Aspects idéologiques
p. 285-288
Texte intégral
Quaenam igitur gens toto orbe terrarum in amore Romani nominis Aeduis se postulet anteponi ?
Panégyrique latin viii(5), 2, 4.
1Comme annoncé dans l’introduction générale, par souci d’équilibre dans l’économie générale de l’ouvrage, le parti a été pris d’aborder successivement dans cette étude les aspects rhétoriques, institutionnels, puis idéologiques des Panégyriques latins v(9) et viii(5). Ce découpage, artificiel en apparence, n’en demeure pas moins nécessaire, car il répond à un impératif méthodologique visant à mettre en valeur des passages clés des discours contenant des informations institutionnelles ou idéologiques formant un écheveau complexe, difficile à démêler. Si l’analyse des aspects idéologiques figure en troisième et dernière position, ce rang ne reflète en aucune manière un ordre décroissant d'importance.

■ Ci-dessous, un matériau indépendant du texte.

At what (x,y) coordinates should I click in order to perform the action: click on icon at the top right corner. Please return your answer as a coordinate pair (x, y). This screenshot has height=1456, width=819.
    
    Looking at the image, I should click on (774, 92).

2L’emploi du concept « idéologie », parfois rejeté par les chercheurs pour des raisons multiples, n’en demeure pas moins pertinent et opératoire pour étudier une société ancienne, à condition de bien s’accorder sur sa définition. Dans les pages qui suivent, il ne sera pas employé au sens restreint de « doctrine politique » (comme quand on parle de l’idéologie communiste, nazie, néolibérale, etc.), son sens commun actuel. Il sera entendu dans son acception la plus neutre et la plus dépouillée de préjugés, celle que lui donnent les sociologues pour qui l’idéologie désigne tout ensemble structuré de représentations au sein d’une communauté donnée. Dans le cas d’étude analysé, il sera également question d’idéologie politique au sens d’idéologie du politique. Ainsi entendu, le concept apparaît comme un outil de recherche intéressant pour s’interroger sur la production d’idées dominantes et de systèmes de représentation dans une société donnée, pour comprendre leur degré d’influence dans les actes et les comportements des différents acteurs. Dans la perspective tracée, l’étude de l’idéologie vise à déterminer les fondements et les implications pratiques des systèmes de représentation des habitants d’une cité gallo-romaine, à un moment de transition et de transformation de l’Empire romain (la fin du iiie et le début du ive siècle). Les discours éduens, en raison de la richesse de leur contenu, font en effet entrer de plain-pied le lecteur dans ce que Claude Lepelley a appelé la « civilisation municipale1 ».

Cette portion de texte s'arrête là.